You may be fast-tracking your way out of the airport, but you’re losing a lot by not stopping in the city like everyone else. You might find spot-on service, quiet spots, and breathtaking views from your secluded location, but you miss the history, the culture, and the food that make each place unique. Still not convinced? Let’s test drive the theory in Penang.
Penang is a state and an island on the northwest coast of Peninsular Malaysia. Malaysia’s fourth-largest island is home to a historic capital and great cultural diversity.
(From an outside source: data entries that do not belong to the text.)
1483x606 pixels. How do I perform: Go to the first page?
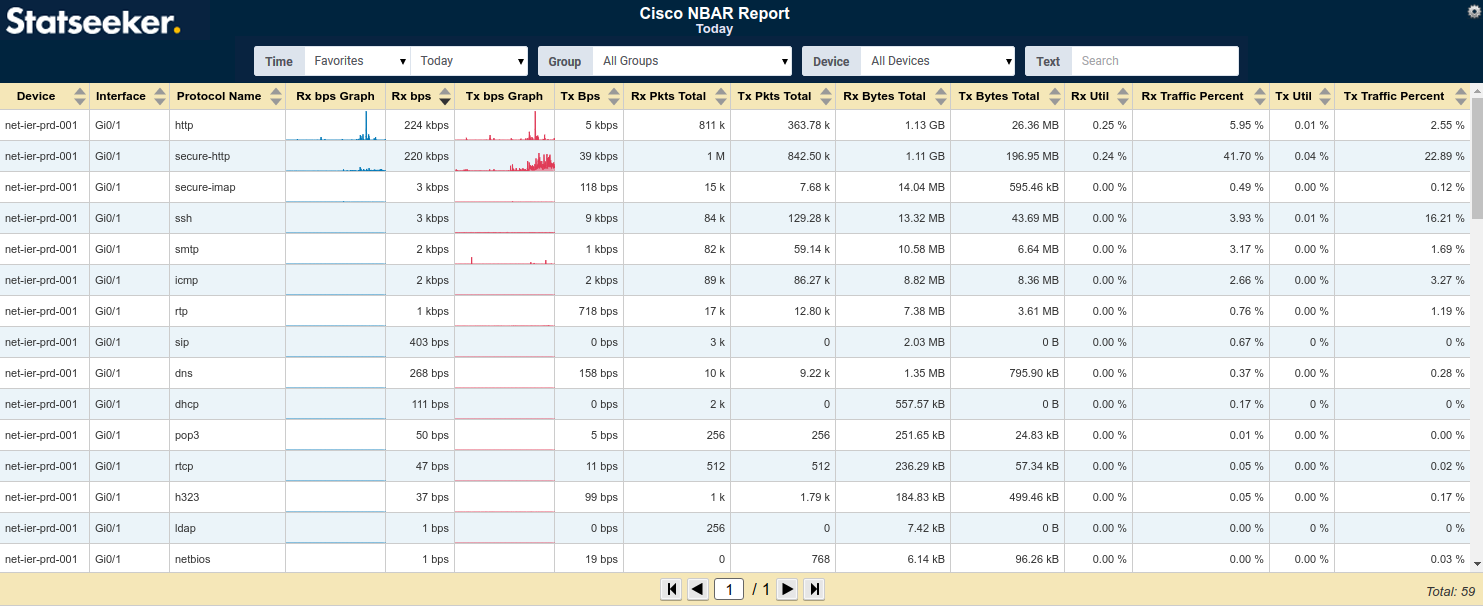tap(671, 589)
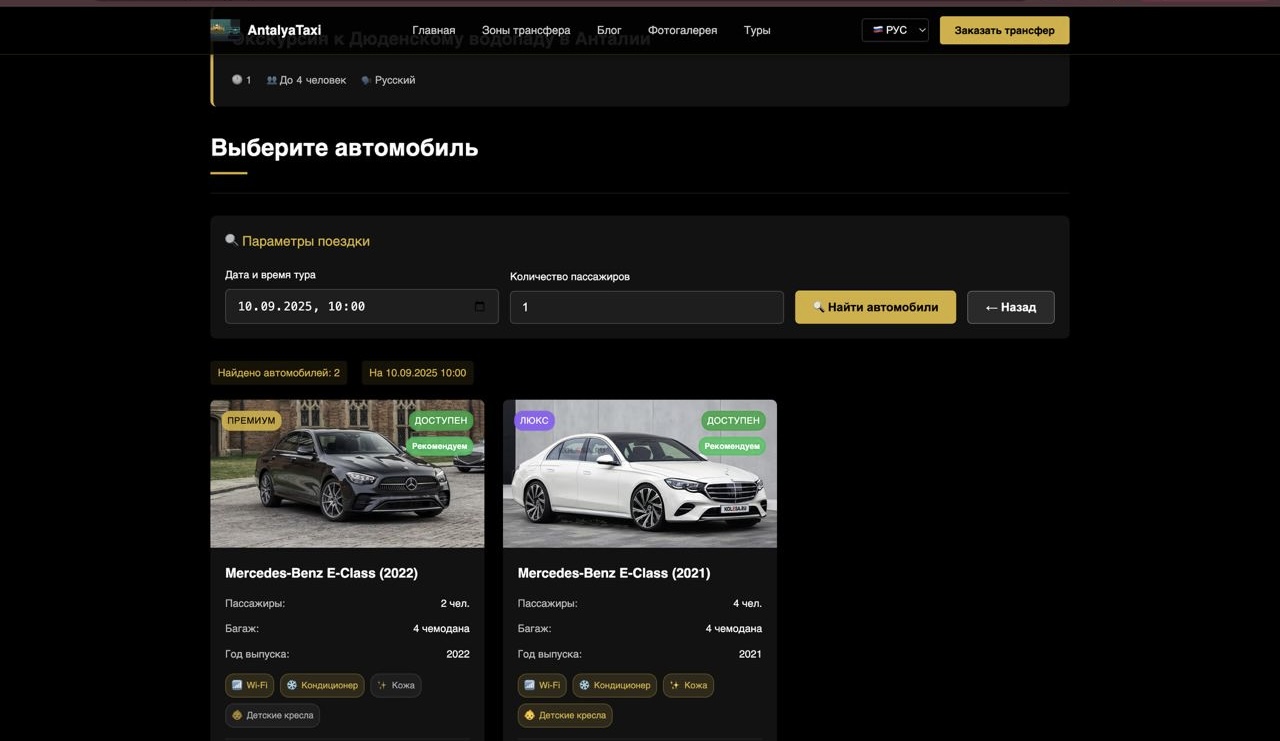Toggle the Детские кресла chip on the 2022 E-Class
The image size is (1280, 741).
point(272,715)
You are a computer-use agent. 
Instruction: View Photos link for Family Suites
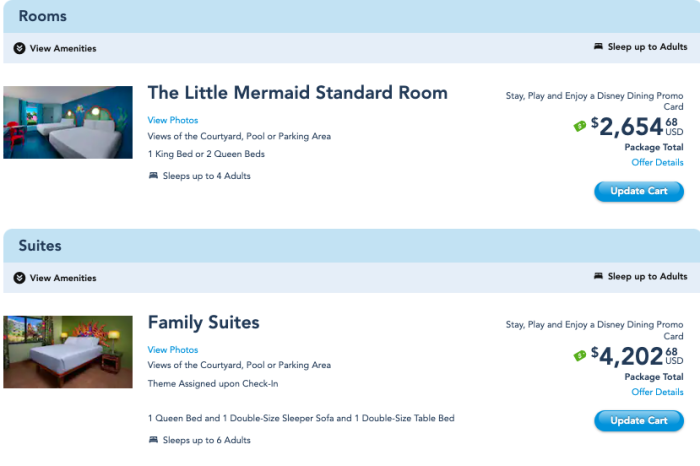(x=173, y=350)

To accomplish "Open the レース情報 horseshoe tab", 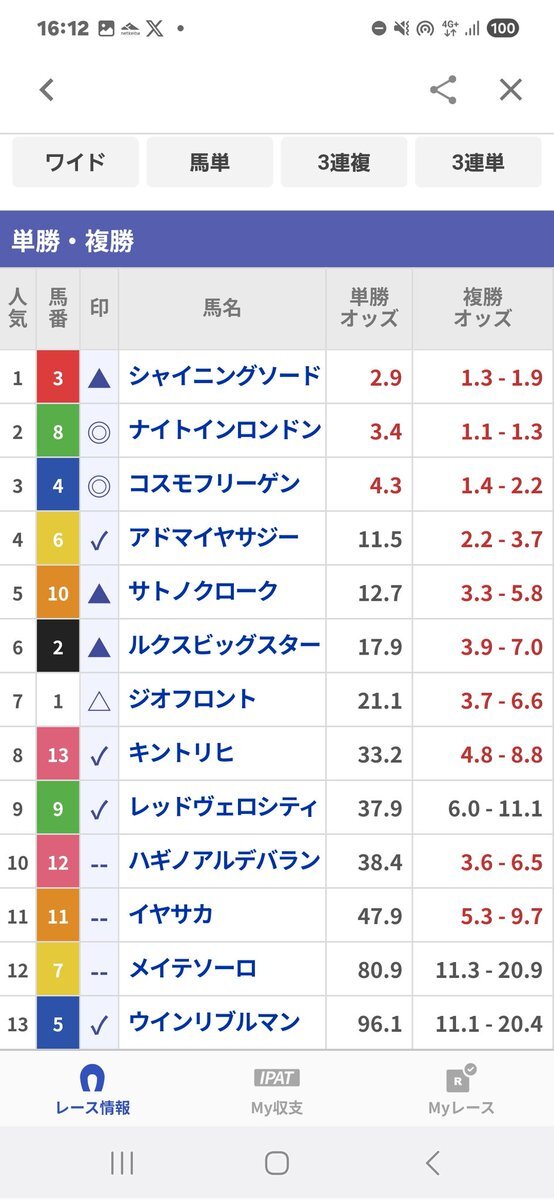I will point(92,1090).
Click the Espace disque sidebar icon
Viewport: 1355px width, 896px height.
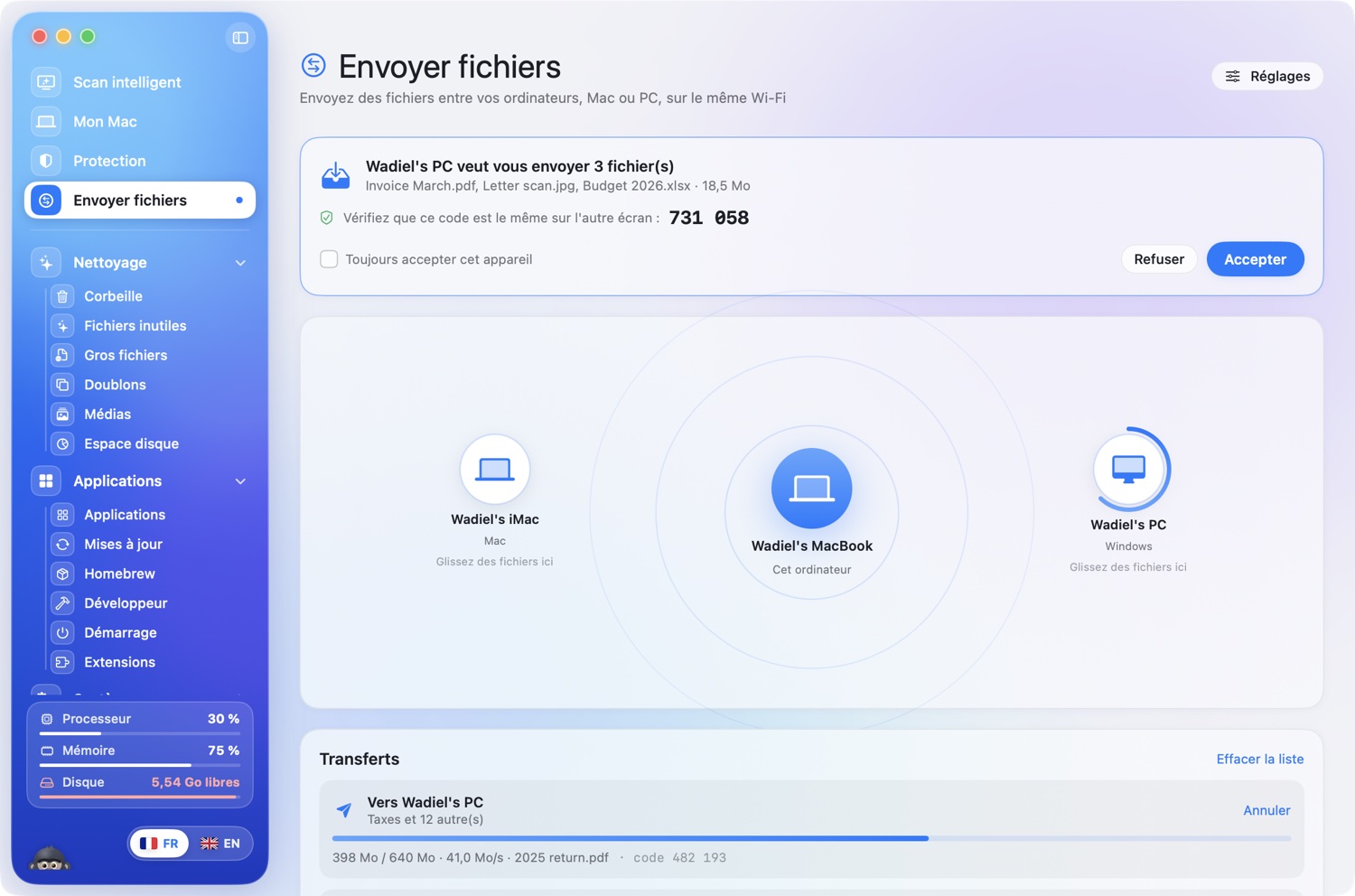(62, 443)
A British sea captain founded George Town along the Far East spice trade route in 1786, and Fort Cornwallis was built upon his initial landing spot soon after. The Pearl of the Orient then remained part of Britain, except for the Japanese occupation during World War II, until Malaysia gained its independence.
Today, George Town is a UNESCO World Heritage Site. Clay-tiled roofs and 19th-century shophouses fill its well-preserved colonial core. Churches, mosques, and temples harmoniously coexist. You can eat Chinese dim sum for breakfast, Indian turmeric chickpeas as a snack, and Malaysian rice steamed with coconut milk for lunch before choosing a chic restaurant for dinner in the China House complex. Old mansions have been restored and opened as museums. The esplanade offers stunning views of the Strait of Malacca. While a funicular, which brings you to fresh air and the island’s highest point, sits just outside of the city.
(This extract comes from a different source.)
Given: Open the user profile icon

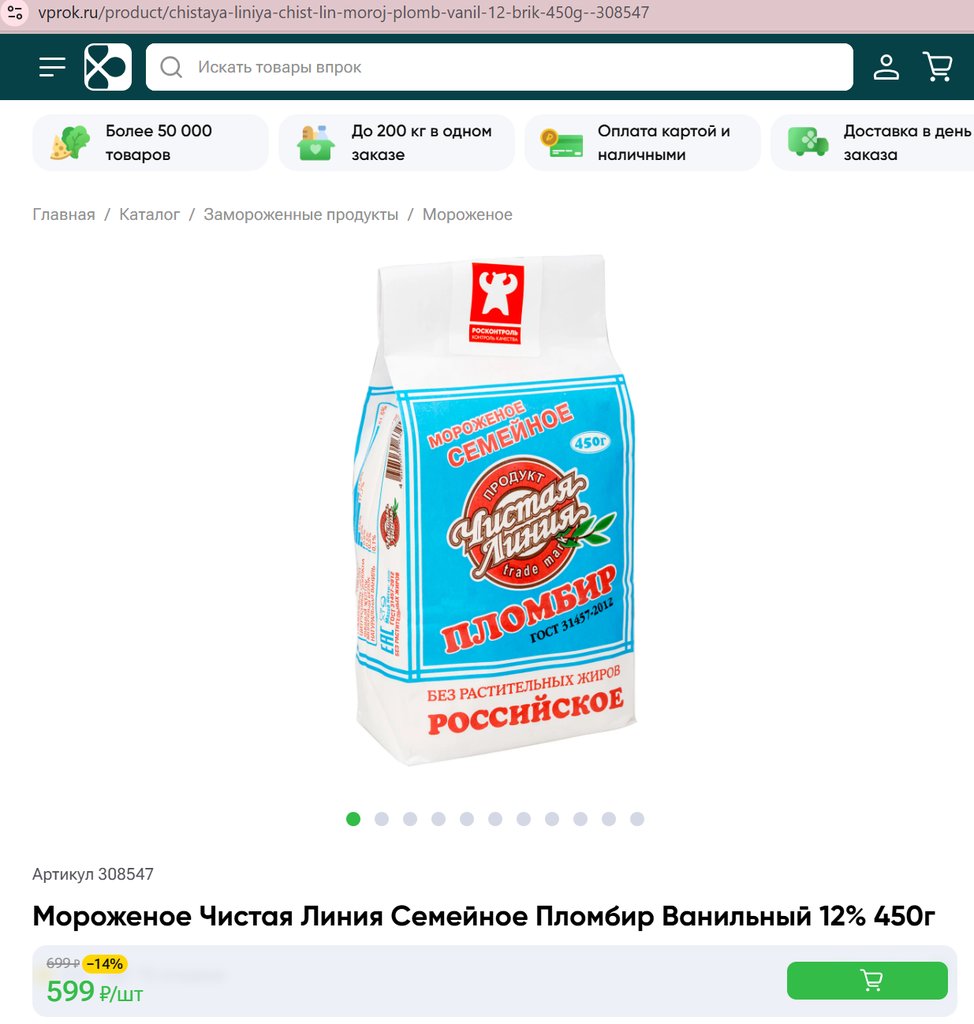Looking at the screenshot, I should coord(886,67).
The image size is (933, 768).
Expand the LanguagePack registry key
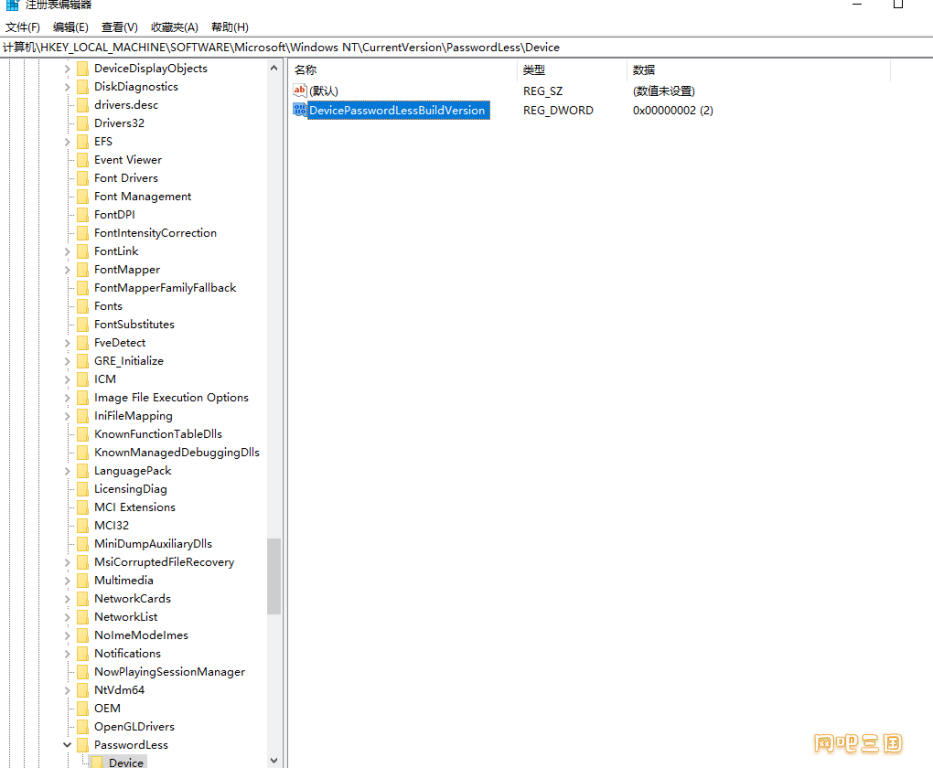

George Town even has new boutique hotels that perfectly combine tradition and innovation. The Campbell House, built in 1903, used to be a hostel. It now has 11 individually decorated rooms that feature iPod docks and espresso machines. When you arrive, take off your shoes (per house policy) and find the Sari Room. The first-floor bedroom has a high ceiling and a beautiful sari silk headboard. Chilled lemon tea was left in the fridge for you, so you pour a glass and open the door to your private balcony.
In a little while, you’ll check out the rest of the hotel. The library has antique furniture, gorgeous coffee table books, and a telescope. Il Bacaro, which looks like a traditional Venetian backstreet tavern, serves cicchetti (simple small plates) and Italian wine. Plus happy hour is held among the silk pillows and the flickering lanterns on the rooftop terrace. You’ll walk along Armenia Street to check out the street art, the markets, and the food in the heart of the city. Then, eventually, you’ll head to a beachfront resort and resume your original itinerary. Unless the rest of your plans have changed now as well.